Mais c'est Claudine, sa mère, par ailleurs assistante familiale du
Département, qui prend la
parole d'emblée : Pendant ma grossesse, mon mari et moi avons
perdus nos 4 parents. En une année. C'était en 1995. C'était un
très grand choc. On pense que cela a du jouer sur le développement
de Marie.
Toute petite, la petite Marie pleurait tout le temps, puis s'est repliée, renfermée sur elle-même, et à l'école elle avait de grandes difficultés.
A 10 ans, je ne connaissais pas l'alphabet
Marie se souvient : J'étais la
risée de l'école. On me violentait. Je ne parlais pas, je ne retenais
rien. Je faisais un blocage. A 10 ans, je ne connaissais
pas l'alphabet, si bien que je ne savais ni lire, ni écrire. Je n'y
arrivais pas. J'ai du consulter des orthophonistes, des psychologues,
en France et en Belgique, et j'ai appris la langue des signes. C'est
souvent comme ça que je communiquais. Encore, à la maison ça
allait, mais dès que j'étais à l'extérieur, je me bloquais
.
Le chant, un déclic
J'ai arrêté mes études assez tôt, vers
16 / 17 ans, avec quand même 17 de moyenne en Anglais
, confie
aujourd'hui Marie, qui aimait aussi l'Histoire.

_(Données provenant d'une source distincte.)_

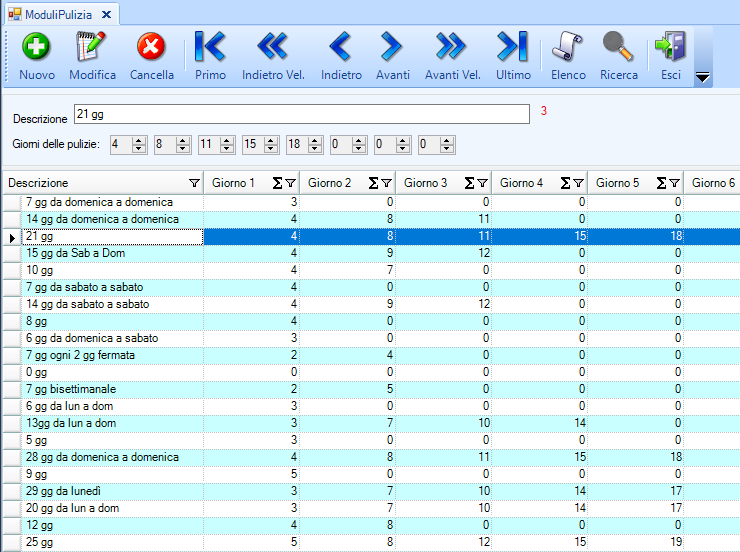Click the Descrizione text field

300,114
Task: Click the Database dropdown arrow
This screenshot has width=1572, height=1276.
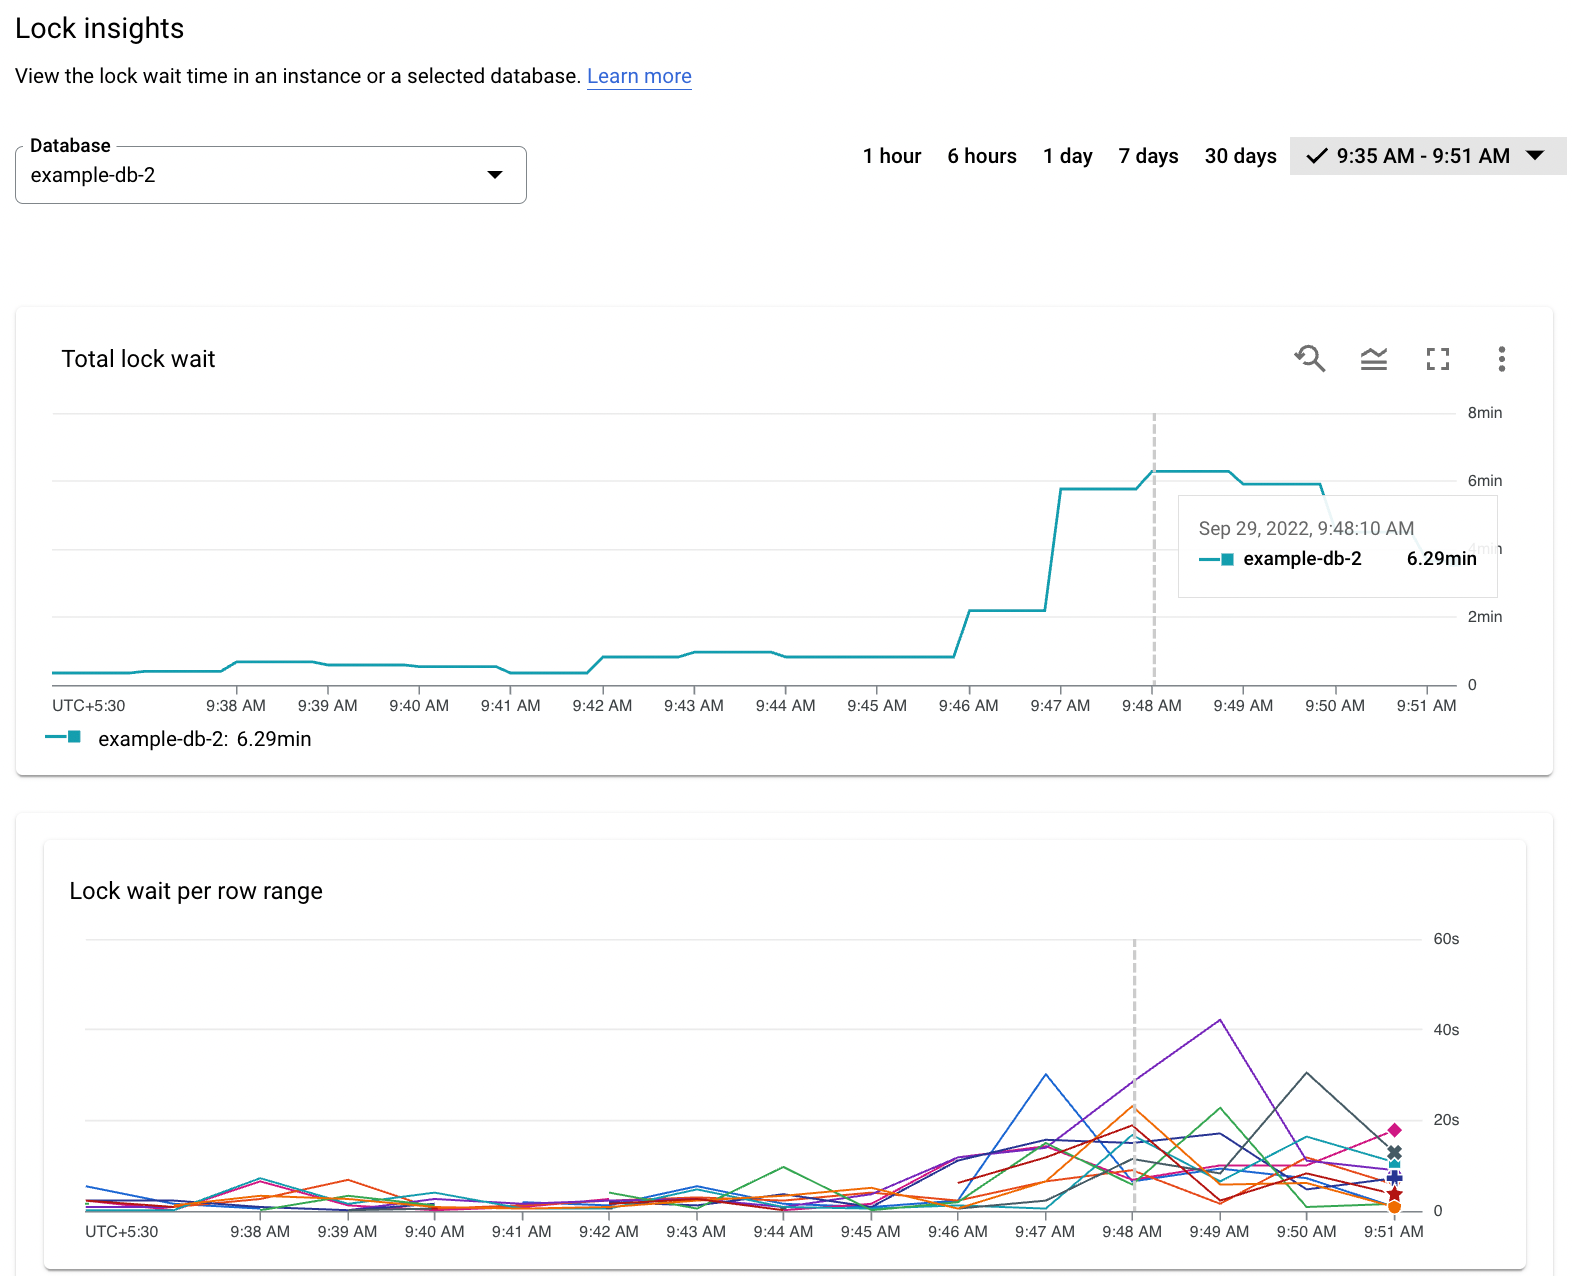Action: [x=495, y=175]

Comme le chant était devenu ma
passion, j'ai suivi des cours à
l'EF2M de Tourcoing où ils m'ont
tout appris du chant, de la maîtrise de la scène, j'ai touché de
plusieurs instruments de musique.
Le chant m'a sauvé la vie !
Avec le langage des signes, j'ai appris à déchiffrer petit à
petit les paroles des chansons que je chantais, même si je n'en
comprenais pas toujours le sens.
Puis Marie devient technicienne de surface dans des établissements pour personnes âgées dépendantes (EHPAD). Elle y tient la cafétéria l'après-midi. Et elle chante, toujours et encore, derrière le comptoir. Au plus grand bonheur des résidents.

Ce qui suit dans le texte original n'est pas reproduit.